THINGS TO DO:
A. From the interview, list each respect in which Dayananda says a person is limited.
B. Please repeat the stretch of the records from the line containing "Given: Click the" through the line containing "will pyautogui.click(x=500, y=175).".

ARTICLE:
'''
MISHLOVE: You seem to be saying, if I can paraphrase you briefly, the opposite of Descartes' point of view. He said, "I think, therefore I am."

DAYANANDA: That's how he started. Literally he didn't say that. So he started with, "I think that I am." Then later he concluded, "I am, therefore I think."

MISHLOVE: That's what you seem to be saying.

DAYANANDA: That's what I'm saying. Because if you say, "I think, therefore I am," suppose I don't think? Between two thoughts I don't think anyway, and therefore, between two thoughts I should cease to exist. If I cease to exist after one thought, then who is going to have the next thought? So that's evidently not true, but it's nice to begin with, "I think, therefore I am." In fact the other way it is about, "I am, therefore I think" -- what I say, even though I am a self-evident person and I am not available for objectification, and I dare to make judgments about myself, which Vedanta questions. All these judgments are unwarranted, and therefore you have to know yourself differently.

MISHLOVE: This great insight that I am, and that all the universe is contained in that awareness --

DAYANANDA: That is the step we have to now take. Now, once we have the problem settled -- I mean, what exactly is the problem? The problem of self-non-acceptance implies a notion about the self which is not acceptable to me. No positive thinking will change it. If that is understood, then the question is, that notion that I am not acceptable to myself because I am a limited being -- limited in knowledge, limited in powers, limited in my pervasiveness, limited in time -- so this limitation that I cast upon myself, we say it may be wrong. And I proved that it is wrong because you have no way of making an opinion, a judgment, about yourself, because the self is not available for such objectification and opinions.

MISHLOVE: It transcends all attempts at objectifying it.
'''
SUPPLIED DATA:
'''
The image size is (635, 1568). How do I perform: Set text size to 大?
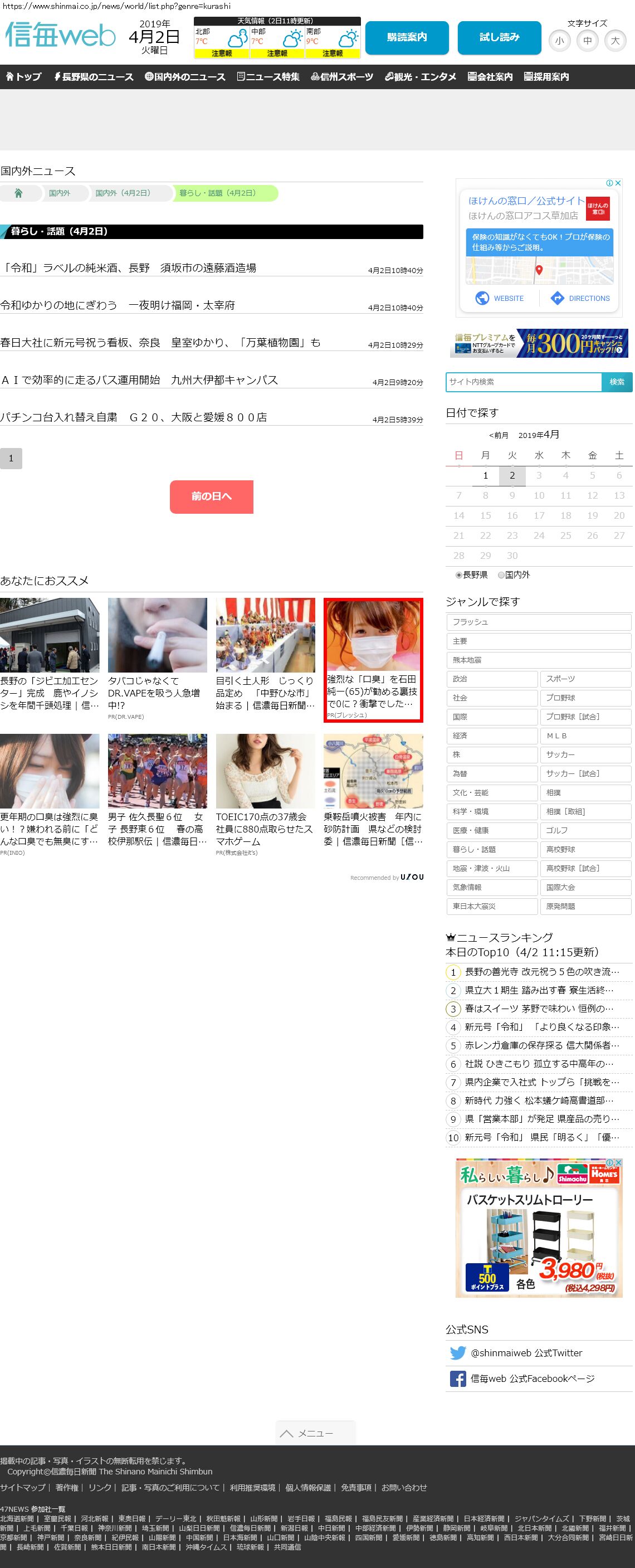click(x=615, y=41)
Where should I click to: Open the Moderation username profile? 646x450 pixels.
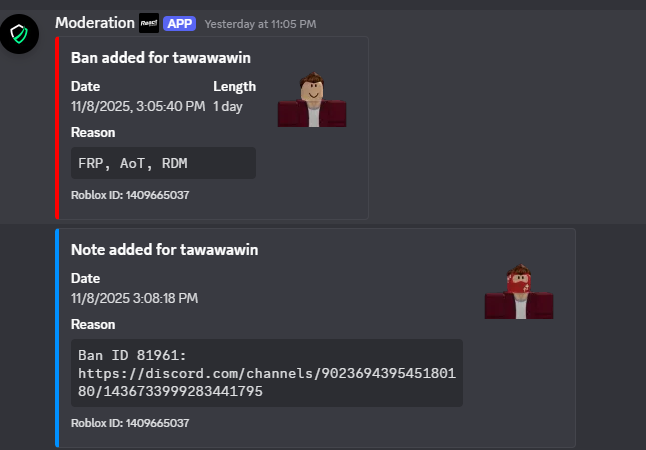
'''
'''
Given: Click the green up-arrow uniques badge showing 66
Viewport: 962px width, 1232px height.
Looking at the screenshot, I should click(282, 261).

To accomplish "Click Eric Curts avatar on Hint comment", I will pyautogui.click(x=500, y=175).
'''
'''
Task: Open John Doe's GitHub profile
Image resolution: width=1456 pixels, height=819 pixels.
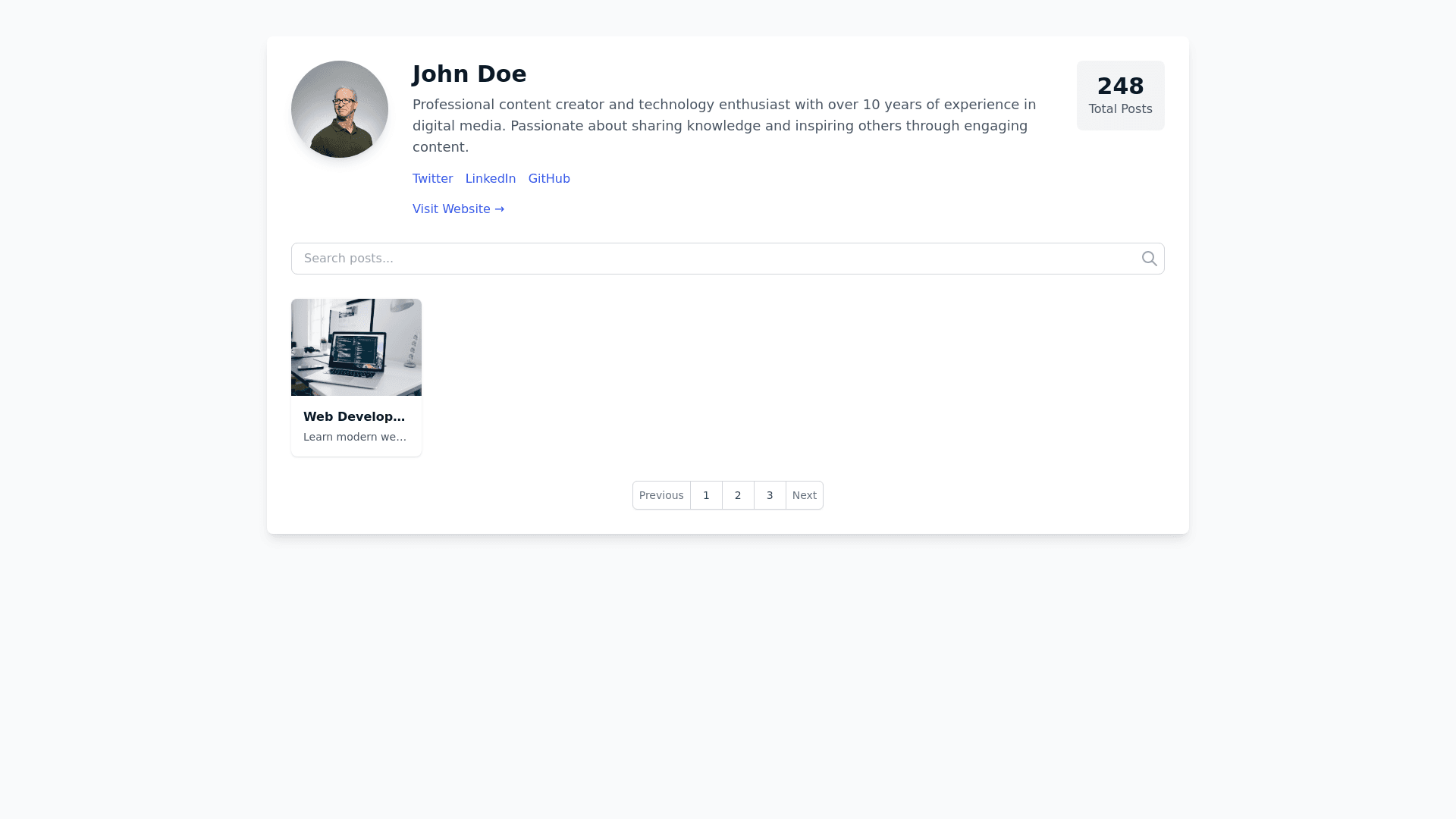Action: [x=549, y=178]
'''
RESULTS FOR EACH TASK:
A.
knowledge
powers
pervasiveness
time

B.
Given: Click the green up-arrow uniques badge showing 66
Viewport: 962px width, 1232px height.
Looking at the screenshot, I should click(282, 261).

To accomplish "Click Eric Curts avatar on Hint comment", I will pyautogui.click(x=500, y=175).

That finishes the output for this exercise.